● **Items**
BEGIN

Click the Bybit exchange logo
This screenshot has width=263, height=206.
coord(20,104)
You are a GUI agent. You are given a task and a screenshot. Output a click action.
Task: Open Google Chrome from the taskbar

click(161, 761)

END

● **Problem to work on**
Could you set out every line of the records above as a numbered list, leaving out any blank lines?

● **Finished exercise**
1. Click the Bybit exchange logo
2. This screenshot has width=263, height=206.
3. coord(20,104)
4. You are a GUI agent. You are given a task and a screenshot. Output a click action.
5. Task: Open Google Chrome from the taskbar
6. click(161, 761)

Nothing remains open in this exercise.